"Integrating Writing in the Statistics Curriculum"
Dean Poeth & Jane Oppenlander, Union Graduate College
Effective written communication is an important competency for students to acquire, regardless of their discipline. This poster describes the integration of writing in introductory statistics courses. A three-part problem-solving approach is used which begins with developing a written problem statement, conducting the appropriate statistical analysis, and interpreting and communicating results in the context of the problem domain. Examples of student learning assessments, classroom activities, and writing resources are given. Successful and unsuccessful strategies to develop writing skills are discussed.
Communication is a key capacity for any statistician, since if you can't communicate, your results and insights will be left on the cutting room floor. The ASA's guidelines for undergraduate programs in statistics highlight the importance of writing and related skills, and Dean Poeth & Jane Oppenlander's poster describes one way that writing can be successfully integrated into a program. The 1/3 1/3 1/3 rule (developing a problem statement, analysis, and communication) is something that I'll adopt in my classes.

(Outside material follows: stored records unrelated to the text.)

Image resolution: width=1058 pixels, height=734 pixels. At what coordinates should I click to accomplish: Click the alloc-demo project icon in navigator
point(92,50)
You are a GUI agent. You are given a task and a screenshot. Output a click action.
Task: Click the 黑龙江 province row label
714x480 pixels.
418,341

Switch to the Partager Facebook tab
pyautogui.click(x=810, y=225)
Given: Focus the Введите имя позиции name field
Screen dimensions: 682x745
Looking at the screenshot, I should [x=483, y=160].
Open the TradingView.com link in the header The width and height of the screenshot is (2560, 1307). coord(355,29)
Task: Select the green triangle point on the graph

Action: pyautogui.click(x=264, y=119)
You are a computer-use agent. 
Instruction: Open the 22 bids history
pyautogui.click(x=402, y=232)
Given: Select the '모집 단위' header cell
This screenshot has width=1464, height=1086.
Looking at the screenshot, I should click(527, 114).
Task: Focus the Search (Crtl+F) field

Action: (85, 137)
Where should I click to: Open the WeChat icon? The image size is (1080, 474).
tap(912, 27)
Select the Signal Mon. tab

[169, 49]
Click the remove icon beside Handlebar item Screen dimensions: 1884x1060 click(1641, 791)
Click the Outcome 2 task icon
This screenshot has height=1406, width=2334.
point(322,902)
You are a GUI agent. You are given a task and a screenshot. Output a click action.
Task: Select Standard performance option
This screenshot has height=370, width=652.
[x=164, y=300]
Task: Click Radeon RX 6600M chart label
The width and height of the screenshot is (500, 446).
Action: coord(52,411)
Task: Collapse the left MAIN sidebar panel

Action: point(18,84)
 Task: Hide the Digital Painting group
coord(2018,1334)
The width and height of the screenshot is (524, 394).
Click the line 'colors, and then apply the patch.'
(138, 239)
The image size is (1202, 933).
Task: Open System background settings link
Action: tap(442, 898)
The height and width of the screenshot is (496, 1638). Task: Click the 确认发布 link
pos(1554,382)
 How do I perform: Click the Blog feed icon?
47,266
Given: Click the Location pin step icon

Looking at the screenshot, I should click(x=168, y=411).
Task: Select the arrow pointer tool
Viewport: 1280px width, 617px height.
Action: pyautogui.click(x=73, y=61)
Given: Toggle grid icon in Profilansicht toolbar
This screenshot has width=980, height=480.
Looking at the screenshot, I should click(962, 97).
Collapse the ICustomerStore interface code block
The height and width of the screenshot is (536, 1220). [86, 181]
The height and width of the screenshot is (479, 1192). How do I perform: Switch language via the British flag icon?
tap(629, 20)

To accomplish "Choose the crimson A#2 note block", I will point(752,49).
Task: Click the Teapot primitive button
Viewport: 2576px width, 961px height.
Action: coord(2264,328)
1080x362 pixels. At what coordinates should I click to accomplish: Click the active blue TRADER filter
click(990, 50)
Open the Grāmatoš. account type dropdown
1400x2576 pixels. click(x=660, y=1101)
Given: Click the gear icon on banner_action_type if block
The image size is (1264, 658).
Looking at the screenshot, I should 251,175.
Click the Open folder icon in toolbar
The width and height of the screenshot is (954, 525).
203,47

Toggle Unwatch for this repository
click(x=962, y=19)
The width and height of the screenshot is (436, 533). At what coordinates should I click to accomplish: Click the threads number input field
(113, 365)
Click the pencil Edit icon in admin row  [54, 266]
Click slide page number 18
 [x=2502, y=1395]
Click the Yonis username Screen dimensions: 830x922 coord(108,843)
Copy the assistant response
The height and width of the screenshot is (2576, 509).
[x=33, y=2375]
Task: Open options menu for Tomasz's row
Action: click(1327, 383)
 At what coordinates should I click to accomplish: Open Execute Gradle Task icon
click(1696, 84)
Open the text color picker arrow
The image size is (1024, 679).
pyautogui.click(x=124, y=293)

It would be nice to see this incorporate reproducible analysis tools (see Mine's talk from Monday). @askdrstats
Thank you for your comment Nicholas.
Something that I've found to be very useful when it comes to helping students develop their writing skills is to not only ask them to proofread each others assignments, but to actually make a new assignment out of proofreading and commenting upon someone else's assignment. This seems to help the students shift their focus to the writing rather than the scientific/statistical content, also when working on their own texts. Like Nicholas Horton, I also liked the 1/3-1/3-1/3 rule a lot and will discuss it with my students for sure.